El oficialismo se muestra convencido de que conseguirá la media sanción de la reforma laboral en el Senado, en una semana clave para el rumbo económico y político del país.

Desde la Casa Rosada aseguran que ya tienen los votos necesarios para aprobar la reforma laboral en el Senado, tras una serie de gestiones con bloques aliados y senadores que se mantenían indecisos. Un ministro del Gabinete y dos legisladores del oficialismo dejaron trascender que dan por descontada la media sanción.
La sesión prevista para este miércoles aparece como una jornada clave en el Congreso, en un contexto de fuerte tensión con los gremios y la oposición, que cuestionan distintos puntos del proyecto por su impacto en los derechos laborales y en la negociación colectiva.
En paralelo, el Gobierno remarca que está dispuesto a introducir cambios durante el debate en el recinto, siempre que no se altere el “núcleo duro” de la iniciativa, orientado a reducir la litigiosidad, flexibilizar contrataciones y bajar costos laborales para las empresas.
Los puntos más discutidos de la reforma
Entre los ejes en discusión se encuentran la modificación de las indemnizaciones, la ampliación del período de prueba, cambios en el régimen de multas a empleadores y nuevas figuras de contratación. Sectores sindicales advierten que estas medidas podrían facilitar despidos y debilitar la estabilidad laboral.
El oficialismo insiste en que la iniciativa apunta a modernizar la legislación, atraer inversiones y combatir el empleo informal, que hoy supera el 35% a nivel nacional. También plantea que la reforma es una pieza central del programa económico para mejorar la competitividad.
Mientras tanto, la oposición dialoguista intenta negociar ajustes puntuales para moderar el efecto sobre los trabajadores formales, en especial en lo referido a los despidos y a la protección frente a la precarización.
Presión de la calle y mirada sindical
La votación en el Senado llegará en medio de movilizaciones convocadas por la CGT y las dos CTA, junto a organizaciones sociales y partidos de izquierda, que rechazan el corazón del proyecto y reclaman su archivo. También se prevén concentraciones en las principales ciudades del país.
Los gremios sostienen que la reforma implica un retroceso en conquistas históricas y advierten un posible incremento de la conflictividad laboral si el texto se aprueba sin cambios profundos. No descartan nuevas medidas de fuerza escalonadas.
En este marco, el resultado de la votación será una señal fuerte para los mercados y para el tablero político: un triunfo consolidaría la estrategia del Gobierno en el Congreso, mientras que un traspié obligaría a recalcular la hoja de ruta legislativa para los próximos meses.

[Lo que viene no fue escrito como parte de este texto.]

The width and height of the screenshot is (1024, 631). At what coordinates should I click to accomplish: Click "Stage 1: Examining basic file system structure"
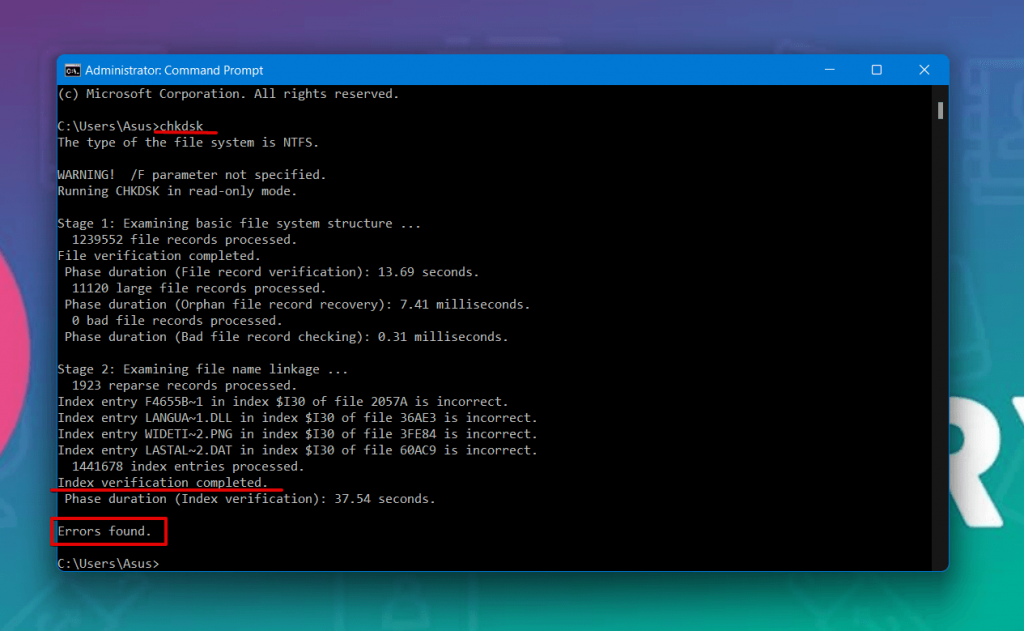tap(239, 224)
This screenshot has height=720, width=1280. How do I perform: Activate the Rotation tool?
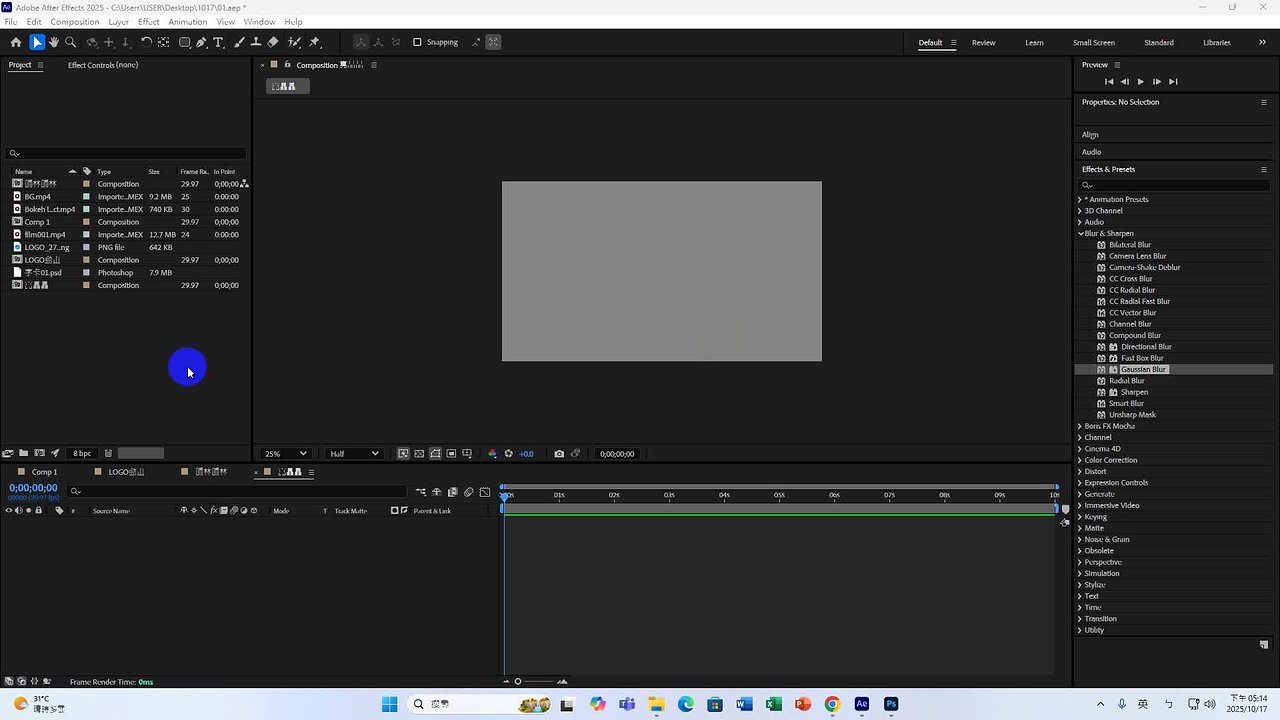point(146,42)
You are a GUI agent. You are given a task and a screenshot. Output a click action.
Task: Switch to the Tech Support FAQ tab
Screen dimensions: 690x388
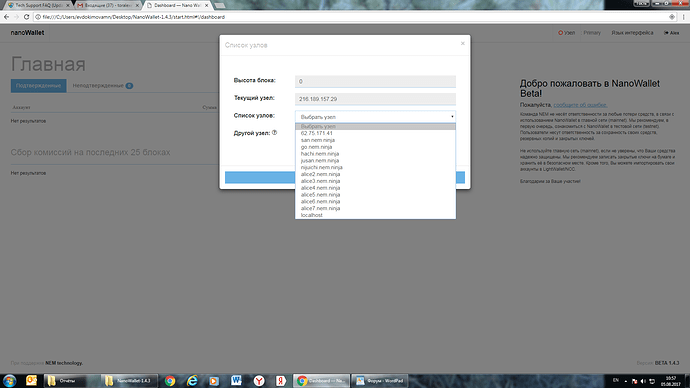38,5
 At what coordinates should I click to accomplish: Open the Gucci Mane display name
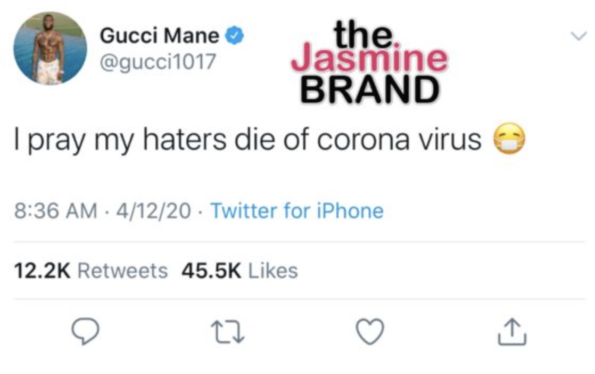(159, 36)
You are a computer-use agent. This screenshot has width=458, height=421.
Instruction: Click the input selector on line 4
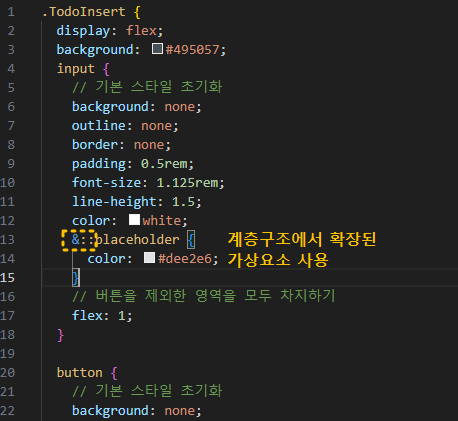76,69
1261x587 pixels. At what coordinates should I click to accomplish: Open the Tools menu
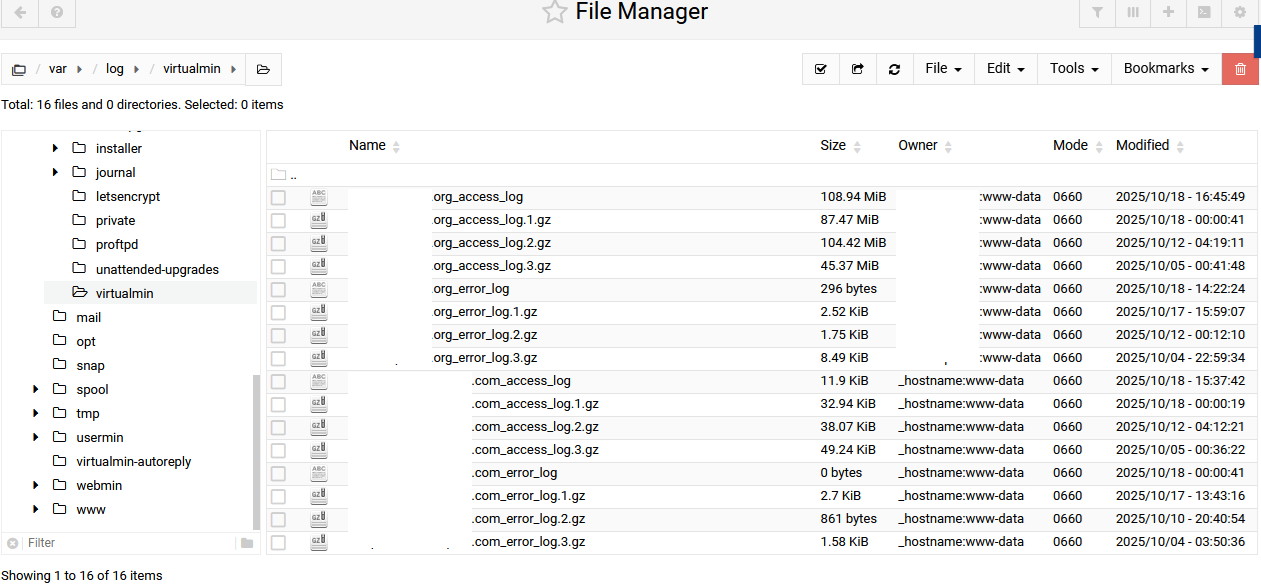coord(1074,69)
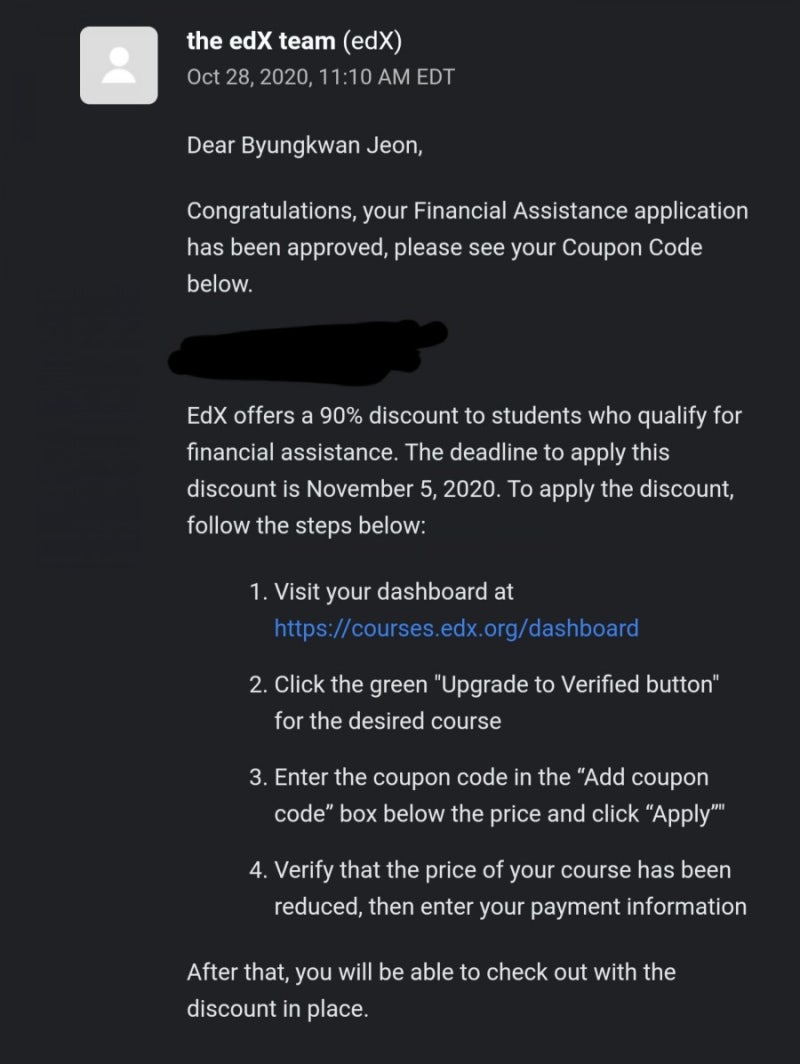Open the courses.edx.org/dashboard link

pos(456,628)
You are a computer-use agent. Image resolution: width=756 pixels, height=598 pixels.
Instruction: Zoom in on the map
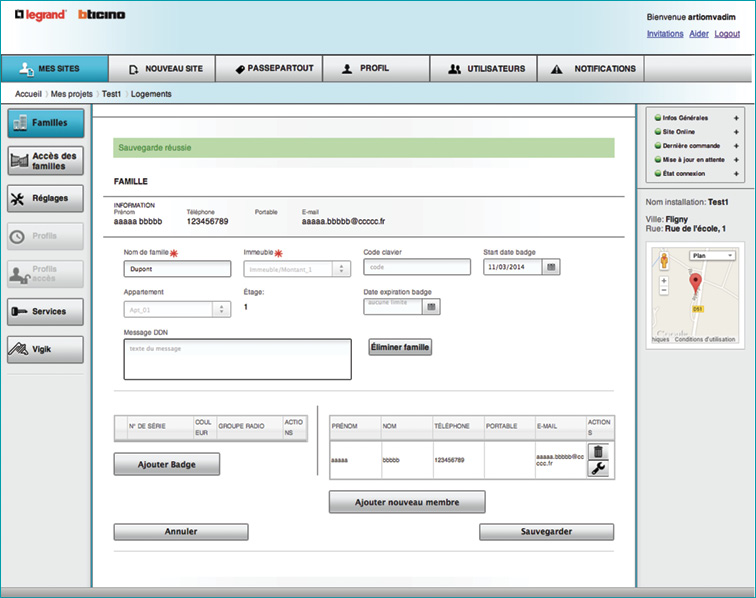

Lo que se juega en el Senado
Además de la reforma laboral, la sesión del miércoles servirá para medir el grado de cohesión del bloque oficialista y el peso de los gobernadores en la definición del voto de los senadores. Varios mandatarios provinciales reclaman compensaciones fiscales y obras a cambio de acompañar proyectos clave del Ejecutivo.
Para los analistas políticos, la jornada puede marcar un punto de inflexión en la relación entre el Gobierno, el Parlamento y los sindicatos, en un año signado por el ajuste, la recesión y la puja por el reparto de costos de la crisis.